▶ Source extract

Tom HorneΒ 

A blame game between two top state officials threatens to cost Arizona more than $22 million in federal COVID relief money for education.

An assistant to Republican state Superintendent of Public Instruction Tom Horne sent letters accusing Democratic Gov. Katie Hobbs of removing his department's authority to administer Emergency Assistance to Non-Public School grants.

"This means that the Arizona Department of Education no longer has the ability to draw EANS funds from the U.S. Department of Education's system to make payments under your contract with us,'' wrote Steven Paulson, chief procurement officer in Horne's department.

Paulson told recipients to contact the Governor's Office and ask how it intends to fulfill the requirements of the grant.

But Hobbs, in a letter Friday to Horne, said it was the U.S. Department of Education that lifted the authority of Horne's agency to administer the funds after it failed to meet certain deadlines. That moved the money over to her office, she said.

Hobbs said her Office of Strategic Planning and Budgeting can't disburse the money, however, because Horne's office hasn't provided the necessary details about what grants have been awarded. She is asking Horne to sign an agreement to have them work together to fulfill the grants.

▶ Extracted data entries

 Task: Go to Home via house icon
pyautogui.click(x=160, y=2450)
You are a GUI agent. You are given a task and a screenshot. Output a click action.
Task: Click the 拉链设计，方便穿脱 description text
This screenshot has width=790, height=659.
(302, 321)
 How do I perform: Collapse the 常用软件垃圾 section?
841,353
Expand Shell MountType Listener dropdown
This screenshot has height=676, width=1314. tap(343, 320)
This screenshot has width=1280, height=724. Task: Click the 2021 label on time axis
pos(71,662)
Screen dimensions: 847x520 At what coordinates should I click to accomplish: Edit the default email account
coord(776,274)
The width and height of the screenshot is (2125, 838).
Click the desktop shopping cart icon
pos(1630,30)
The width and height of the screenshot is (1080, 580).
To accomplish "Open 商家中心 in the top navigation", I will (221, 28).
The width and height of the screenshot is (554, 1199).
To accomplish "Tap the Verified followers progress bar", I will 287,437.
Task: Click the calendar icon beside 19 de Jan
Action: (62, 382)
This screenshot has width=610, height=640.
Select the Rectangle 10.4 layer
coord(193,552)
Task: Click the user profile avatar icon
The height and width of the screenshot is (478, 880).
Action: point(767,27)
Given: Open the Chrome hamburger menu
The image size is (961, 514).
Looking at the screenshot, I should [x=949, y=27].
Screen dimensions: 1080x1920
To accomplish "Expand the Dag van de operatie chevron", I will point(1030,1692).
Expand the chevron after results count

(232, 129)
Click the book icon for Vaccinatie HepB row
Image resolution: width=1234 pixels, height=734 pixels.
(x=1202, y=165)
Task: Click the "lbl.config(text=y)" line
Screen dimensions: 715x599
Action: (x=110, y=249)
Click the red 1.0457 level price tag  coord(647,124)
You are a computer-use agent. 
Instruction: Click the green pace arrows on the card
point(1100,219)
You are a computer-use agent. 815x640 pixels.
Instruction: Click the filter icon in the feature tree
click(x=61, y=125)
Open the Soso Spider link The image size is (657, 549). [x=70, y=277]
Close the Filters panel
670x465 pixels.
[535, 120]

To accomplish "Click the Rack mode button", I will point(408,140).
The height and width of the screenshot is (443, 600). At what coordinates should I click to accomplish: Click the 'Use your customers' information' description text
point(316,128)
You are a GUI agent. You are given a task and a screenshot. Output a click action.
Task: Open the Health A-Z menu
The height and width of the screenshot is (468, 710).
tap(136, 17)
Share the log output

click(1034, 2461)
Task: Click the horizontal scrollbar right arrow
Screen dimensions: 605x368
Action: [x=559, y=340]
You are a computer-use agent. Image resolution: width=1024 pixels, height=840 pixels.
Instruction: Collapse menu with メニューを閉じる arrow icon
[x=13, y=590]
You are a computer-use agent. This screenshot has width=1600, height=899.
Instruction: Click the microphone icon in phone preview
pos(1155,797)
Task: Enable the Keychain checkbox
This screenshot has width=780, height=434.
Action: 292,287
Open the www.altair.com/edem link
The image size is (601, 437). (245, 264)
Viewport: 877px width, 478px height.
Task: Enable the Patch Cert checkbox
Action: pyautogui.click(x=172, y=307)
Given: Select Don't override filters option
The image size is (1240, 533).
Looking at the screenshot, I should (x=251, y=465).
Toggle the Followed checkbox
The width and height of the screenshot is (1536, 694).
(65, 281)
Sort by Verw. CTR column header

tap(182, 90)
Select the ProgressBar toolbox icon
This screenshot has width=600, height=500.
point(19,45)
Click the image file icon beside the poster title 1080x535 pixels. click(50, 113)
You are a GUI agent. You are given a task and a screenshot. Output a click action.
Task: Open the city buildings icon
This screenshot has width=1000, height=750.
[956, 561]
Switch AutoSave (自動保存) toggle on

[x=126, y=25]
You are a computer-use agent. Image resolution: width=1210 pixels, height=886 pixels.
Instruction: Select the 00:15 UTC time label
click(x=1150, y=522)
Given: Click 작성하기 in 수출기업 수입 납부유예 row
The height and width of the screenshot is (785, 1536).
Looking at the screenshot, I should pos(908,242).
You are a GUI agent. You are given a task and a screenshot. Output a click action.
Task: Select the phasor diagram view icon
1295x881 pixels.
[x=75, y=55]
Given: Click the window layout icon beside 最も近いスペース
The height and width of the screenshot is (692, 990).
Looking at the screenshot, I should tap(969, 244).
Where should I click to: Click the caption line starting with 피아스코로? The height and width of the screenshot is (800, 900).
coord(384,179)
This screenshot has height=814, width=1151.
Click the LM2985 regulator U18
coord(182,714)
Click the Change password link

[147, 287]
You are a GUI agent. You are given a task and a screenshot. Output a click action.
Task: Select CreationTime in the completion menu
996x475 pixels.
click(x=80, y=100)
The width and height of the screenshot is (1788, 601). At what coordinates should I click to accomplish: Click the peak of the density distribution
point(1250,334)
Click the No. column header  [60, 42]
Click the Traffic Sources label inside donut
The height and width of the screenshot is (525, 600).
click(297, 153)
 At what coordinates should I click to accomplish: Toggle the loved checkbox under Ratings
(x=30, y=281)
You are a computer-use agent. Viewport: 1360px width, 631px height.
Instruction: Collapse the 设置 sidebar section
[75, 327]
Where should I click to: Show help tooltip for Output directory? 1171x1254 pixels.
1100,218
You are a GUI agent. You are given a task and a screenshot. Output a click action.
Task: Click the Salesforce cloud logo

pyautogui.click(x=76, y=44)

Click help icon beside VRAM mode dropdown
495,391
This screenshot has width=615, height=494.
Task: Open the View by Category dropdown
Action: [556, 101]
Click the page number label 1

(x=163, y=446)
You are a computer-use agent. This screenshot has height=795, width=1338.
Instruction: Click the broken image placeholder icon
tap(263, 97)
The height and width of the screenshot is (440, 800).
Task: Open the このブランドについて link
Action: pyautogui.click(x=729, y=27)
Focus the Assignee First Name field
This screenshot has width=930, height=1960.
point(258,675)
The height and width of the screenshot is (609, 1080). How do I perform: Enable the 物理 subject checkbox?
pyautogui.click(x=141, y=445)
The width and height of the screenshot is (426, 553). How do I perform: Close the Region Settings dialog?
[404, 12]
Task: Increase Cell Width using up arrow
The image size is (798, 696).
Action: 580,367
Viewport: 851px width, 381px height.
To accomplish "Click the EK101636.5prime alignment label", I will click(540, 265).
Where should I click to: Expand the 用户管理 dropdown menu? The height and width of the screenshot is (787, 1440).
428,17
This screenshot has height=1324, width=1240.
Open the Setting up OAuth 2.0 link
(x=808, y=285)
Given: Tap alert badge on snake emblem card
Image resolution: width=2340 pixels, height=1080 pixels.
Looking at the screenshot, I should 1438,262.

▶ Work item A
Answer these questions about the article on the Arizona COVID relief funding dispute:
(i) How much federal COVID relief money for education does Arizona risk losing?
(ii) What position does Steven Paulson hold?
(iii) According to Hobbs, which agency lifted the authority of Horne's department to administer the funds?
▶ Work item B
Carry on the article about the Arizona COVID relief funding dispute, beginning after its final sentence.

▶ Exercise answer A
(i) More than $22 million.
(ii) He is the chief procurement officer in Horne's department.
(iii) The U.S. Department of Education.

▶ Exercise answer B
Paying the existing obligations is only part of the problem.

The state Department of Education says it had so far been unable to allocate the bulk of the funds because no one had applied for them. Now, with the governor taking control, there is no way for the agency to find a way to give them out, Horne's office says.

Time is running out: Hobbs said $6 million of the total will be taken back by the feds if not allocated by the end of the month; Horne's office pegs the amount immediately at risk at $13.9 million.

Horne has a different take than Hobbs on the whole thing.

"Every word in the governor’s letter is a lie, including 'the' and 'and,' '' he said in his own statement Friday about her letter to him.

Nor does Horne intend to sign any agreement.

"Due to her own actions, the governor now needs to take care of this problem, and not pass the buck to the Department of Education,'' he said.

"She arranged for the federal government to change the fiscal agent from the (state) Department of Education to the governor,'' Horne said. "The Arizona Department of Education has no ability to pay anyone for work done, or to authorize further work, because the governor has now become the fiscal agent.''

The money in question was specifically earmarked for non-public schools, with a focus on those with at least 20% of their students from low-income families said to be most impacted by the pandemic.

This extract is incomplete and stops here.